On a literal, mechanical level, there are some bones to be picked with the logic of the multiple-personality scenario in "Identity." For instance, when supposed correctional officer Samuel Rhodes turns out to be a criminal who, before the beginning of the movie, killed and assumed the identity of the real correctional officer transporting him and Robert Maine (Jake Busey), that leaves us to wonder: Was the real correctional officer also one of Malcolm's personalities? In that case, does he have more than 11? Moreover, if each personality exists separately in the "world" of Malcolm's head and is off doing their own business at any given moment, how exactly does the link between them and Malcolm's psyche work? When one personality takes over, as Ed Dakota (John Cusack) does at one point, do the others continue to have virtual experiences and accumulate memories? Is Malcolm's brain able to "dream" 11 different interlocked dreams at the same time?

But of course, those questions scarcely matter, because "Identity" is only meant to work as an illustration to us, the viewers, of what's going on in Malcolm's head. Every movie set inside the human mind, from "Inside Out" to "Eternal Sunshine of the Spotless Mind," is essentially a poetic summation of highly complex processes; "Identity" just stretches the poetry a little further. In the end, the motel story is simply an effective metaphor for Malcolm's emotional struggle with the reality of his actions — his personalities confront and fight each other over who the killer is because that's the war he's at with himself.

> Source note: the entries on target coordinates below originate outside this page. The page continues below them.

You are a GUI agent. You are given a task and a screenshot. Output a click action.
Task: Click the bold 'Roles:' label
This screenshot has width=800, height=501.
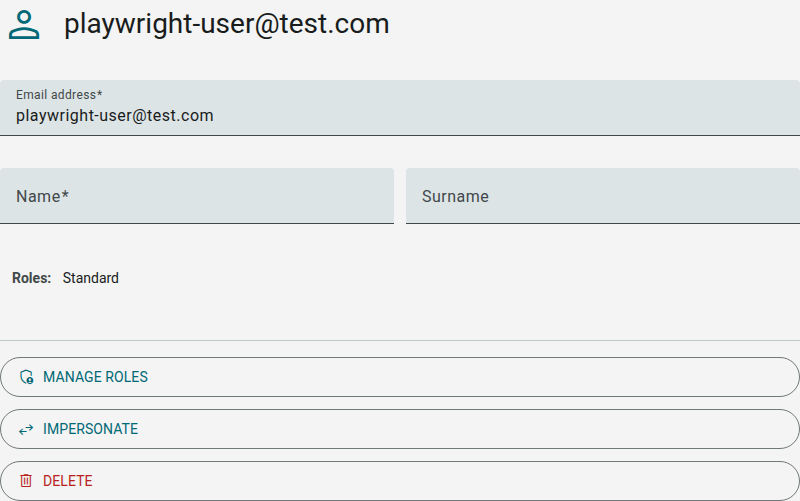[x=32, y=278]
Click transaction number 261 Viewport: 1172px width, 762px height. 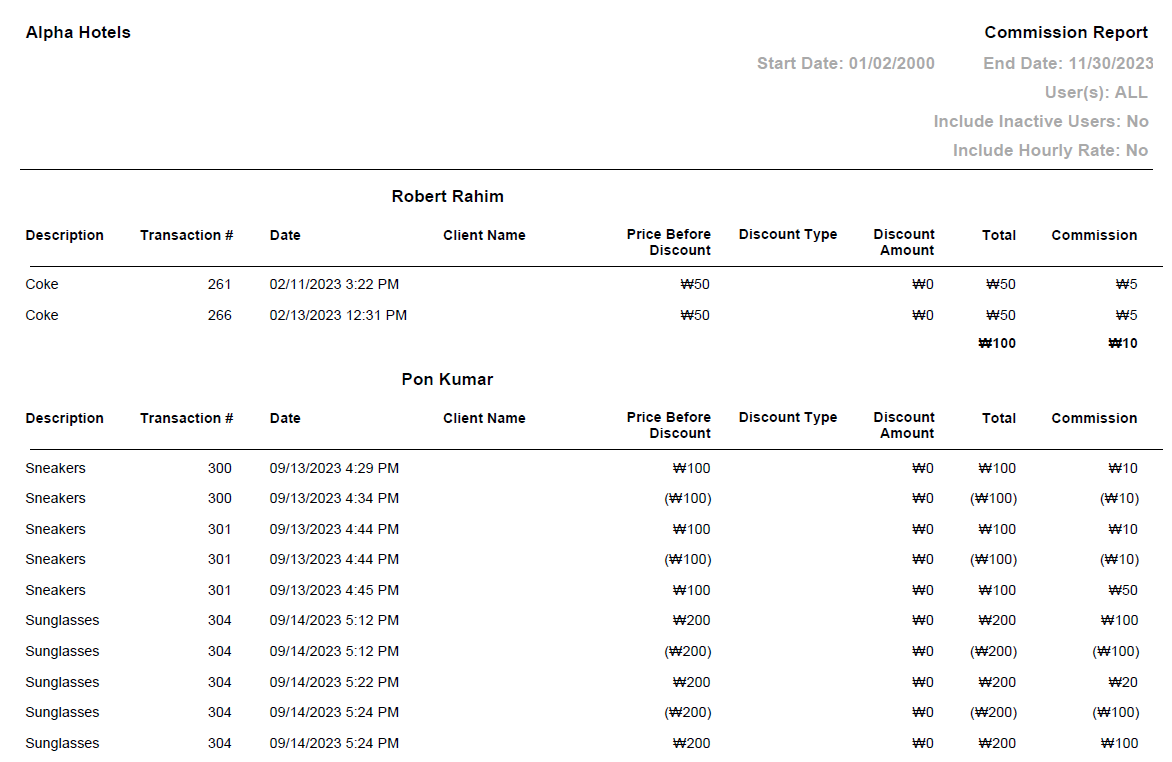[219, 284]
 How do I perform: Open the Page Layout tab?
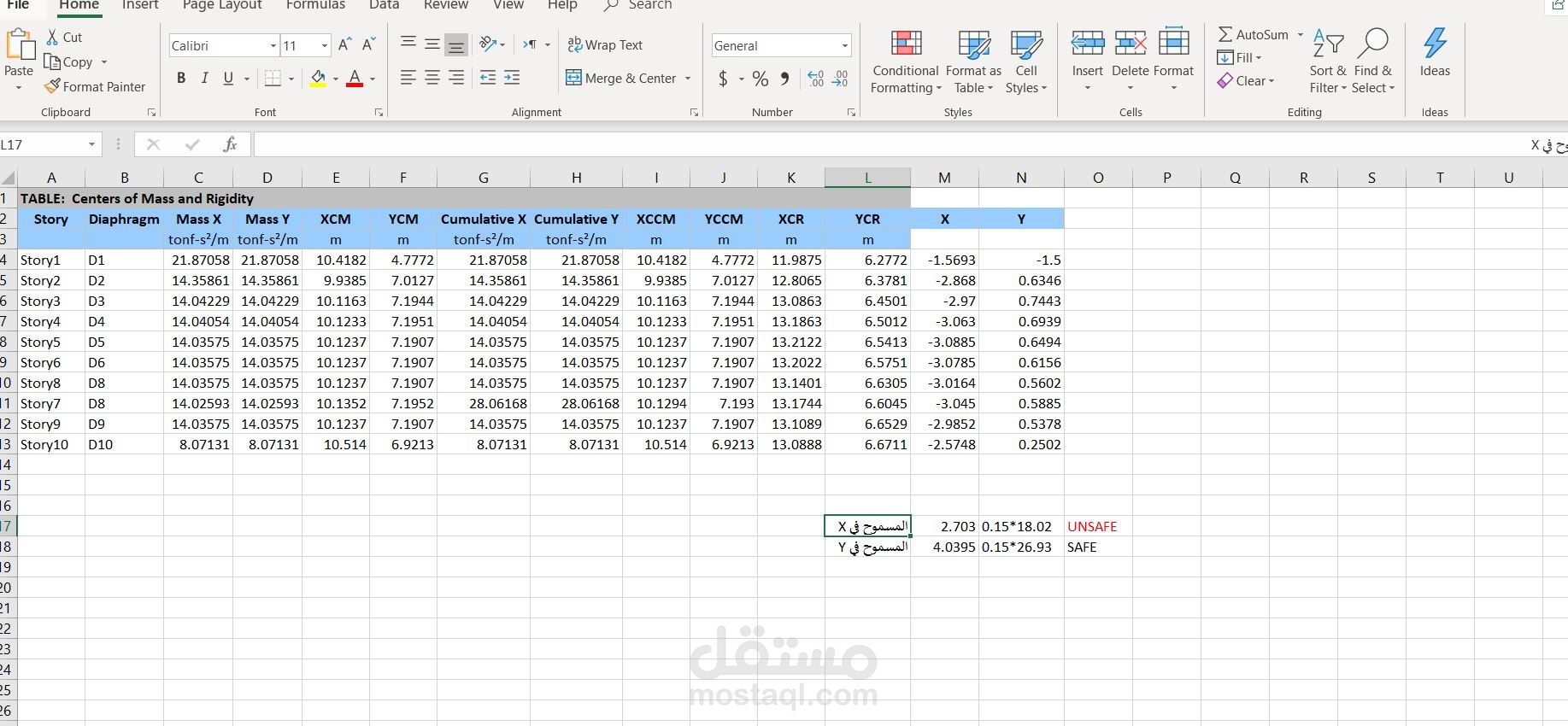coord(222,5)
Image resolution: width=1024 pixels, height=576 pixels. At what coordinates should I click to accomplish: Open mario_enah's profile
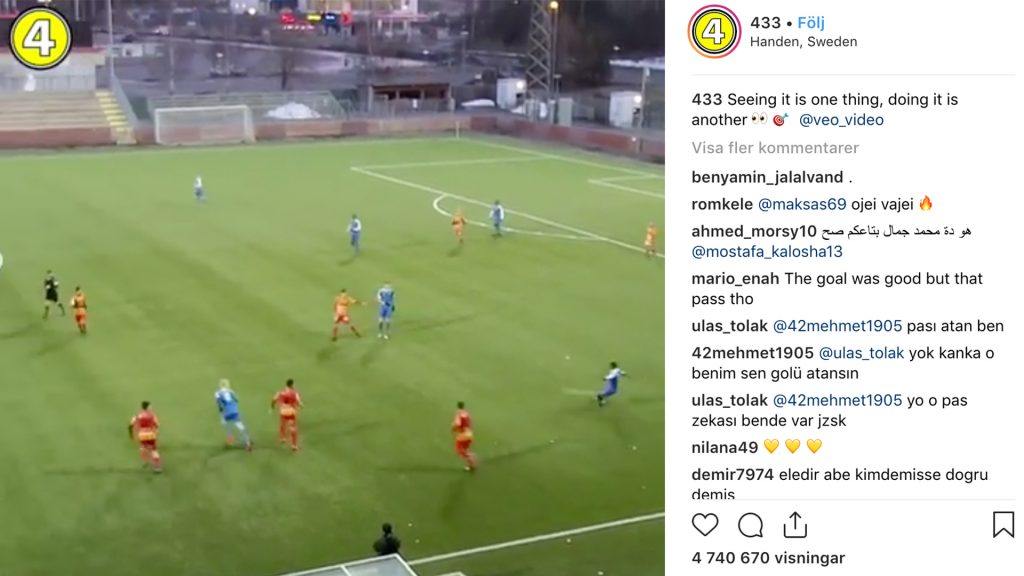point(735,279)
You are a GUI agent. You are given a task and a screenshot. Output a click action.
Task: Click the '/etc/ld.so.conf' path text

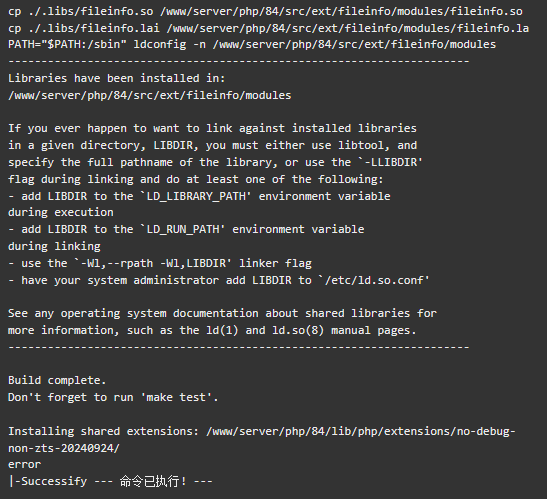click(374, 280)
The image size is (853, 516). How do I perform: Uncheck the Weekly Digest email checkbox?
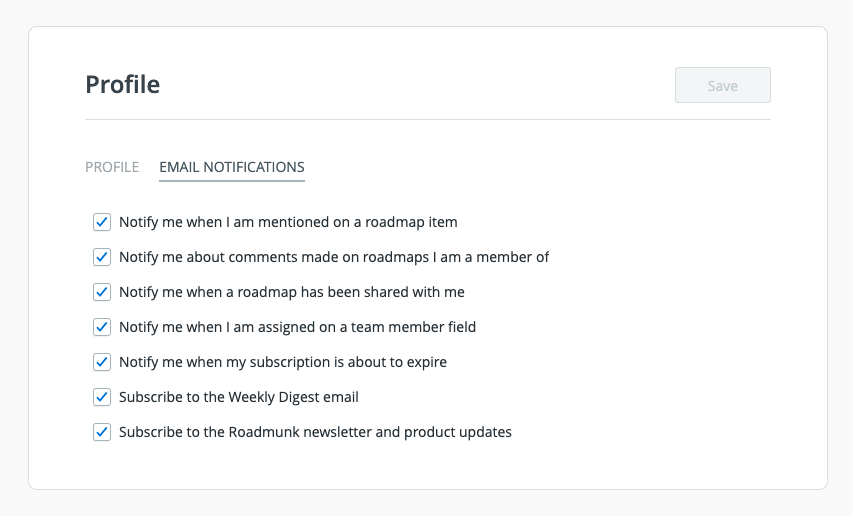coord(102,397)
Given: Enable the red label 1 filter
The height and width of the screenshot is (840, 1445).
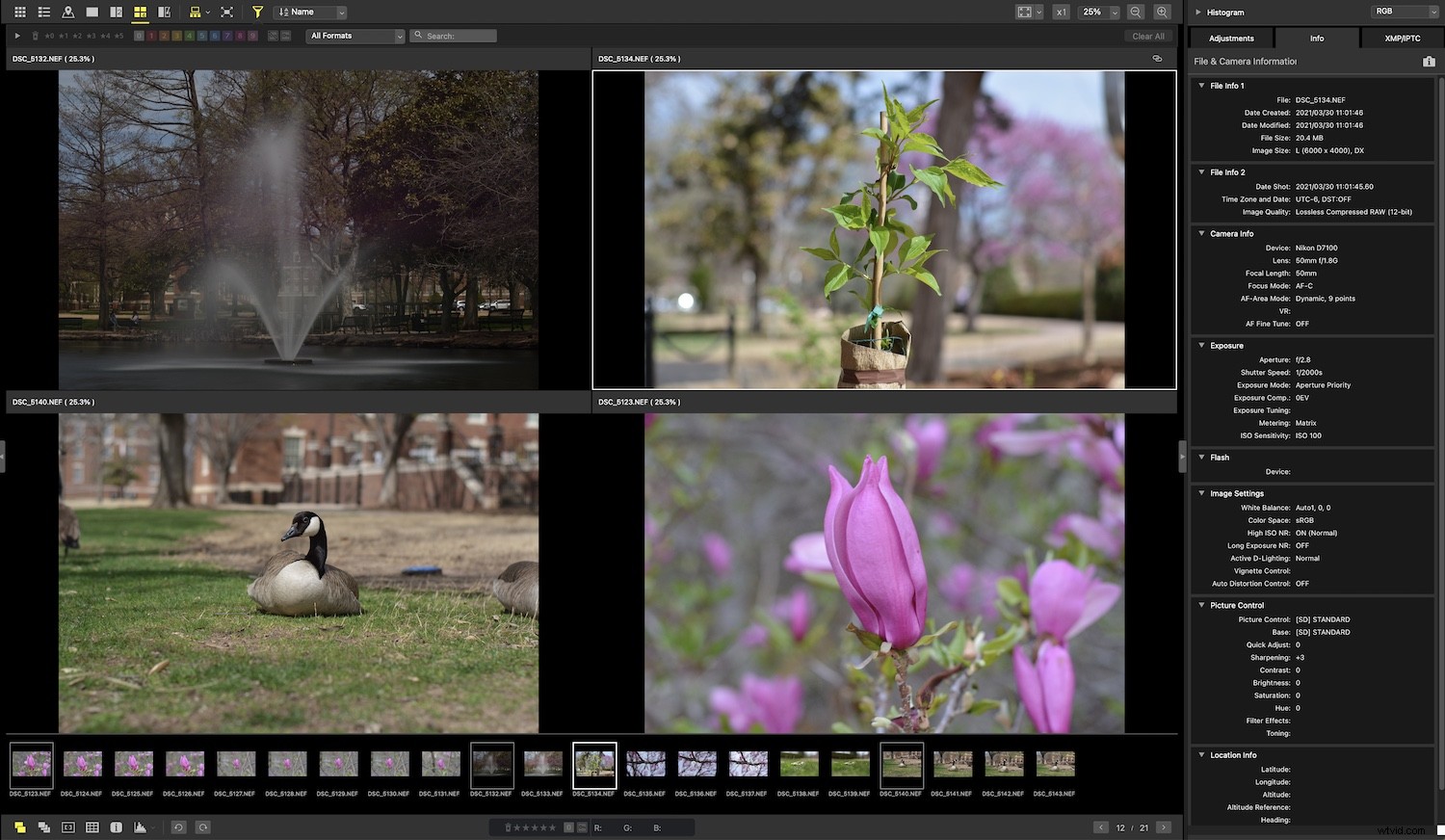Looking at the screenshot, I should pyautogui.click(x=150, y=36).
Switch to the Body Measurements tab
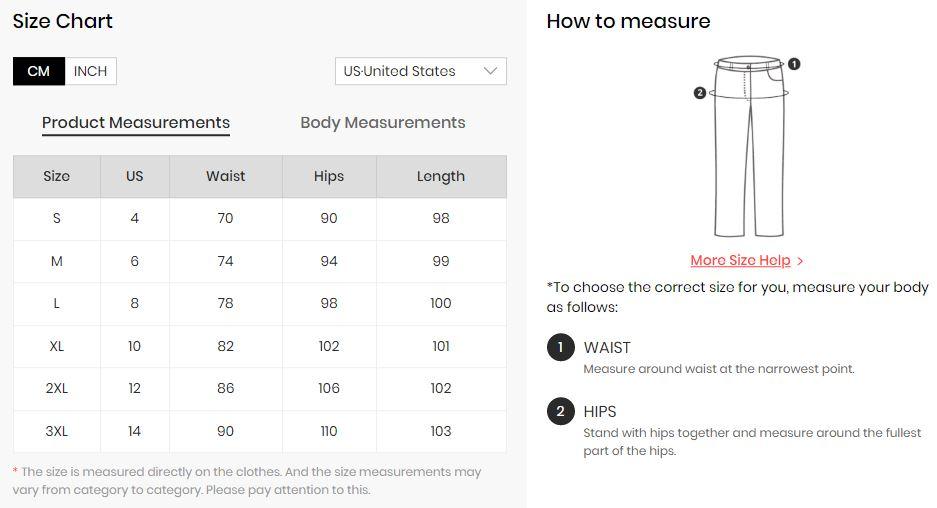Viewport: 937px width, 508px height. [x=382, y=123]
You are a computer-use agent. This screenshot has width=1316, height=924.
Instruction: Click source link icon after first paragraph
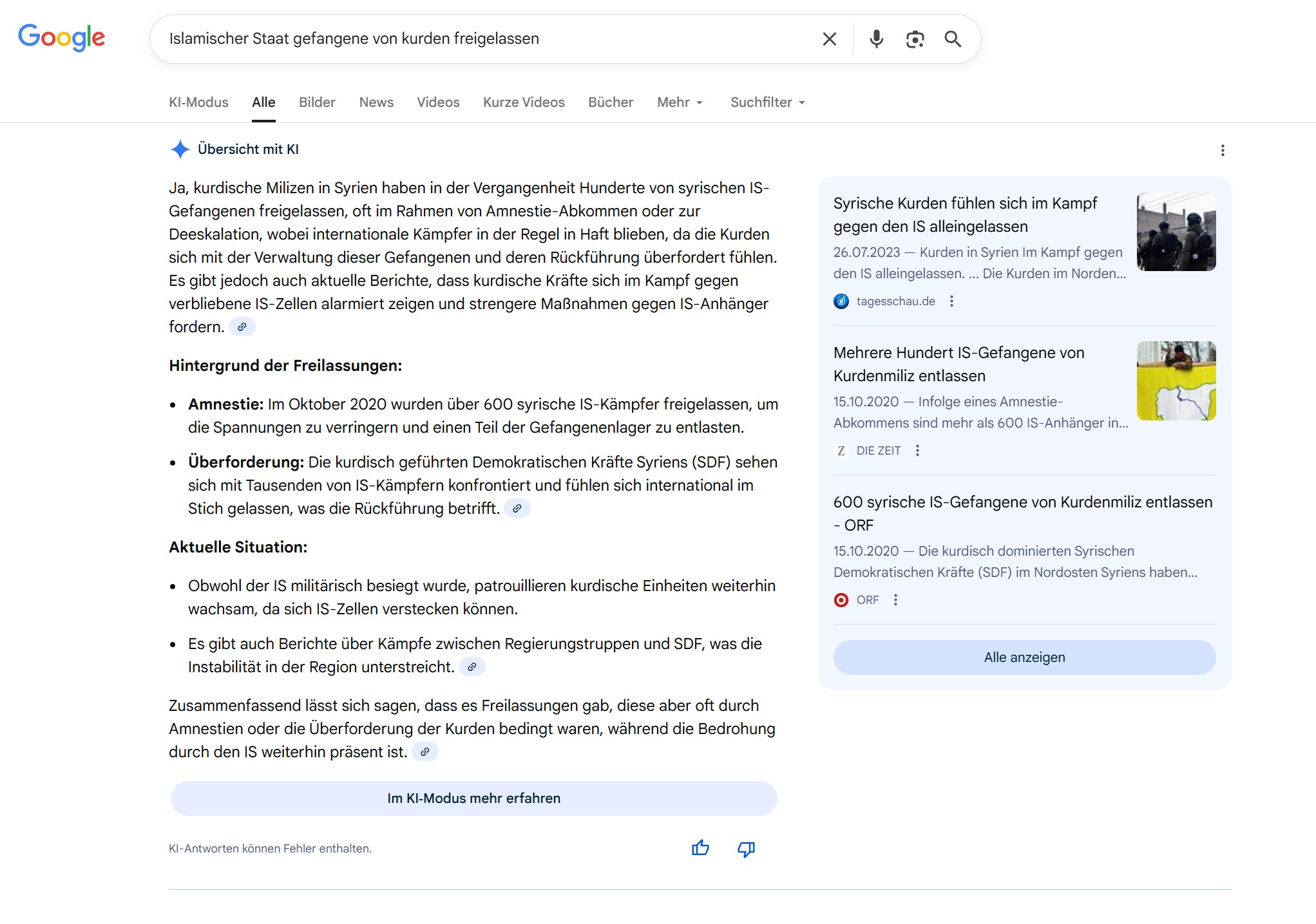[x=242, y=327]
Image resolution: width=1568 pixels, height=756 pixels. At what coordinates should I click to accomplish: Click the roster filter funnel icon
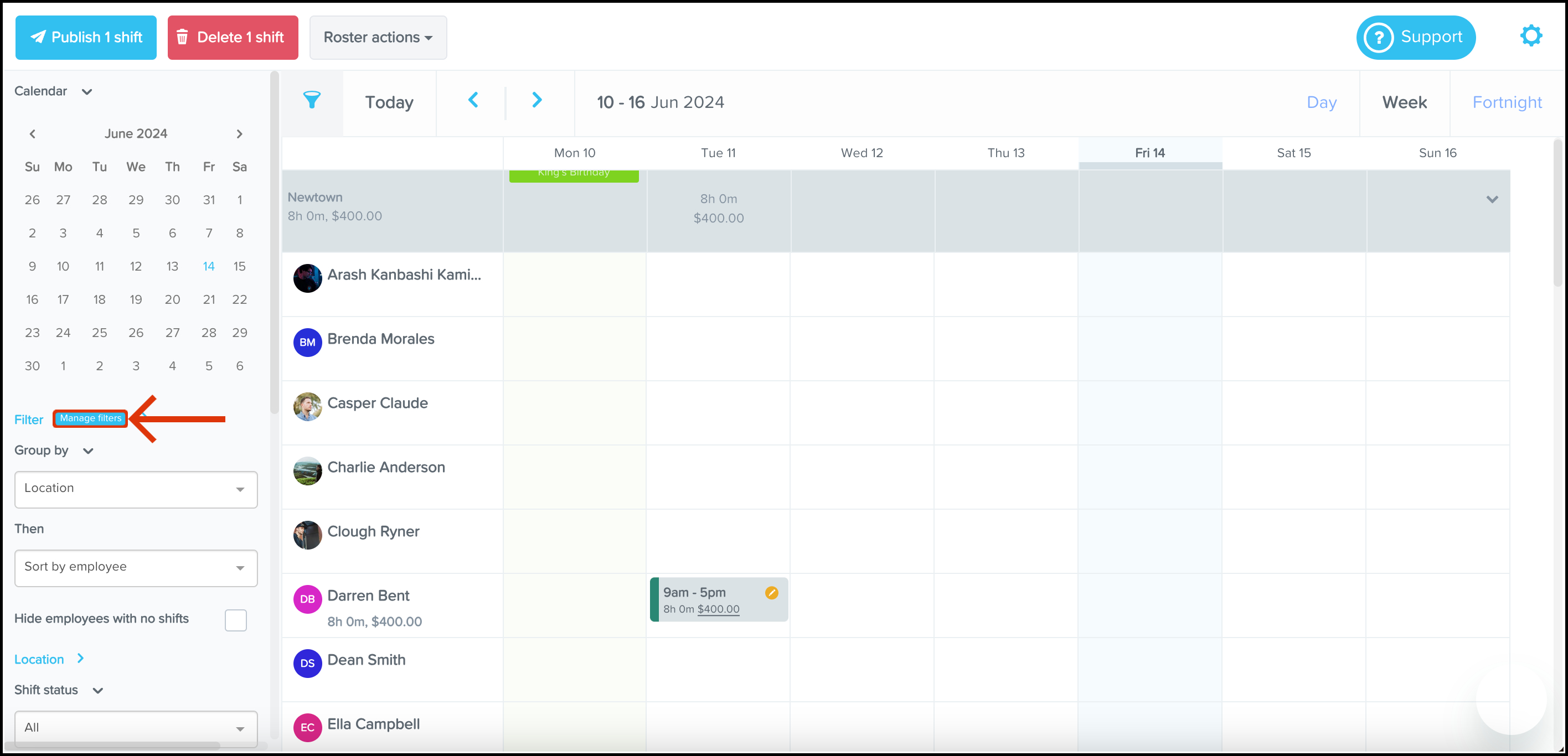[x=312, y=100]
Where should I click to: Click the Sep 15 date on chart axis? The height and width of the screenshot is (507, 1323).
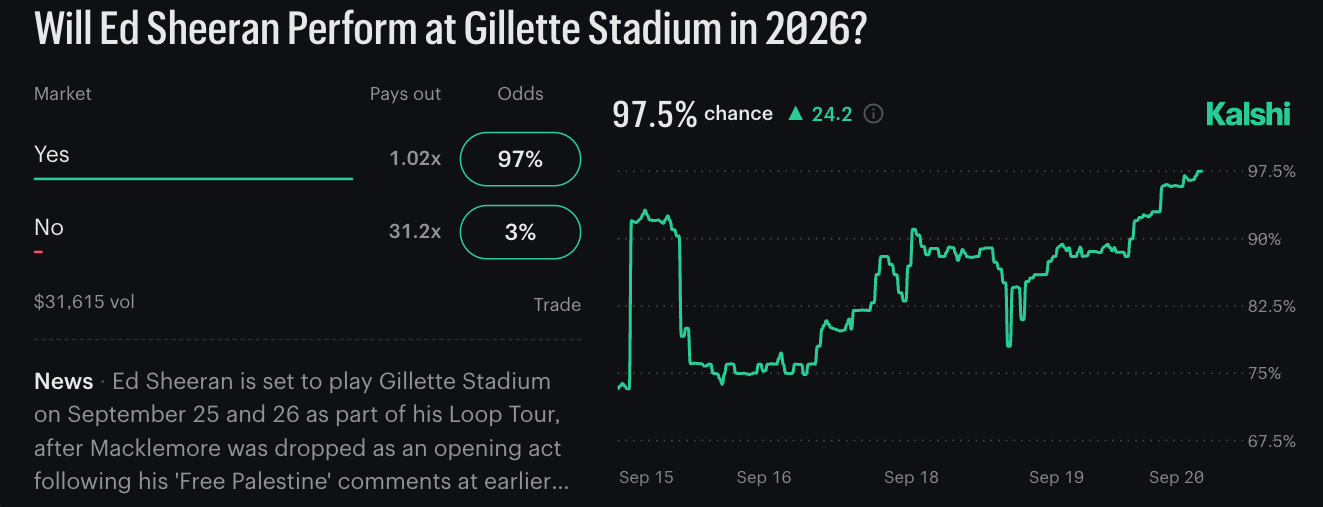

The problem with Identity's ending lies in the message it peddles

In almost every paranoia thriller, it scarcely matters if the puzzle "makes sense" or not, as long as it's emotionally effective. That's very much the case of "Identity," which explains why it's such a well-remembered example of the genre. If there is a problem with the ending, it has less to do with the orderliness of its inner world, and more with the relationship between that world and our own.

In our world, after all, movies are one of the first and most widespread ways through which people shape their understanding of mental disorders. And, though the metaphor of "Identity" works for the purposes of telling an affecting story, it also peddles an utterly ludicrous idea of how dissociative identity disorder (called "syndrome" in the movie) works. Per the informational website TraumaDissociation.com, "Any psychiatrist who ... states 'I knew there would be violence' as a result of 'treatment' or that identities should be 'killed off' is clearly unfit to practice." The website also posits that the movie's post-twist depiction of Malcolm "increasingly seemed to showed [sic] a psychotic disorder (breaks with reality) rather than Dissociative Identity Disorder."

Given that, per the same website, DID is not really associated with murderous delusions like Malcolm's, and that people with DID are more likely to be victims than perpetrators of violence, it's no wonder that a review of "Identity" on the website of mental health organization PermiaCare calls the movie "exploitative and unsatisfying," with "clichéd and derogatory images of the dangerous mentally ill." That the twist of "Identity" is still enjoyable after all these years speaks to James Mangold's craft as a storyteller, but be careful not to let it color your understanding of DID in the real world.